Kids can cope

by Michelle Worthington


Life is full of questions.

As children, asking questions is an excellent way of learning about the world around you. As parents, we are bombarded with these questions, and we have the responsibility and privilege of answering them.

However, the answer to questions such as “Why did you and Dad split up,” are not always that simple to answer, especially during highly emotionally charged times and times of change and hardship.

But perhaps the greatest unasked questions of all, which can be expressed in various ways, are “Was it my fault?”

As a single parent, it is my job to provide a clear answer in language that can be really understood, especially as my children are young. More than that, I had to provide practical plans and emotional back up to help that question be truly answered in their head and in their heart.

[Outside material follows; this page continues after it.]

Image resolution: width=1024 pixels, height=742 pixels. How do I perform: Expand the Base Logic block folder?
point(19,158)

In today’s diverse society, there is no such thing as a ‘normal’ family. Our kids hear stories from life at home from other kids at school, but that doesn’t necessarily make them think their family isn’t ‘normal’. There are many young people today who would like to ask more questions of their parents, if they had the courage and support to do so. All kids are looking for something that identifies who they are and where they belong. There are children everywhere crying out for peace in their lives and inside themselves, and they don’t necessarily have to be from separated parents.

Opening honest lines of communication with our kids is sometimes a scary proposition. Mainly I think this is the case because we don’t practice what we preach.

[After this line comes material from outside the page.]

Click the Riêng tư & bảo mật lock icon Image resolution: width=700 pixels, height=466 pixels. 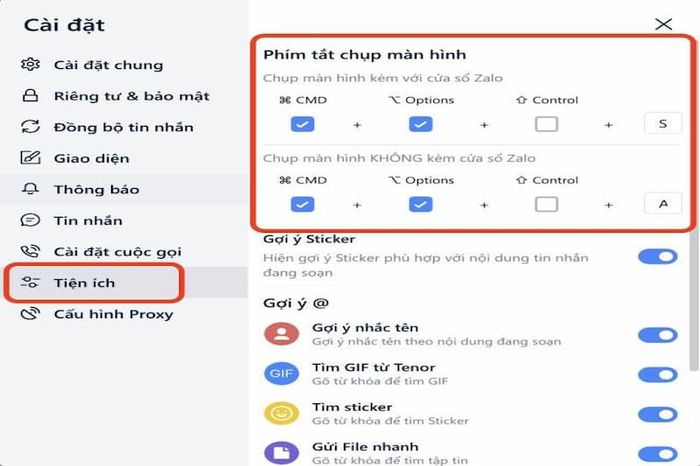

Children are very conscious of failure. Just as it will take a few changes and chances for you and your ex-partner to get the arrangement right, so will your kids need a period of transition. It is something they are living with every day, just like you. Children can often feel afraid or ashamed to speak about what they are feeling and may not want to upset or anger you. Do not underestimate the real sense of loss and failure your child could be feeling.

We don’t want our kids to be on the front rank of the separation battle, but sometimes, we may not be able to protect them from it. We need to give them the tools and ammunition required for them to defend themselves if needed. Nobody should be forced to go into battle on your behalf, so let your child know that he doesn’t have to choose a side, even though he may feel caught in the crossfire.

Children of separated and divorced parents can find themselves in for a battle. To this day, society can label them as ‘troubled’. Kids will be tested in life, not only about their family situation, but about their friends, what they wear, what they do and who they are. Being raised by a single parent can be a battle, but it can also be a blessing. Let your kids know they are not fighting a losing battle. Never give anyone else the right to say they can beat you when the race hasn’t even been run yet. Your child expects wholehearted belief in them, and yourself, and nothing else will do. Kids should be aware that coming from an alternative family unit requires a backbone, not a label.

Our children need to know that both parents love them with all their heart. If they ask, tell them. If they don’t ask, tell them.

Going through separation and divorce is a daunting enough prospect for adults, let alone children. At times, you will just find it hard enough going through the paces of day to day life. Try not to react to your children, be an active partner in making it through the tough times together. The results of our actions are often far beyond what we ever anticipate and far beyond what we ever intend.

This is also a time of crisis in our kid’s lives. Make time for quiet reflection and calm discussion between family members. Being comfortable in silence around each other is an essential element for family harmony. This can be a rare occurrence in most households, but take the time each day to turn off the TV, computer and video games and sit in a comfortable, quiet part of your house to talk about what each of you have experienced that day or read aloud from an inspirational book. Tend and treasure this time with your children and show them how to open their hearts and minds to true communication.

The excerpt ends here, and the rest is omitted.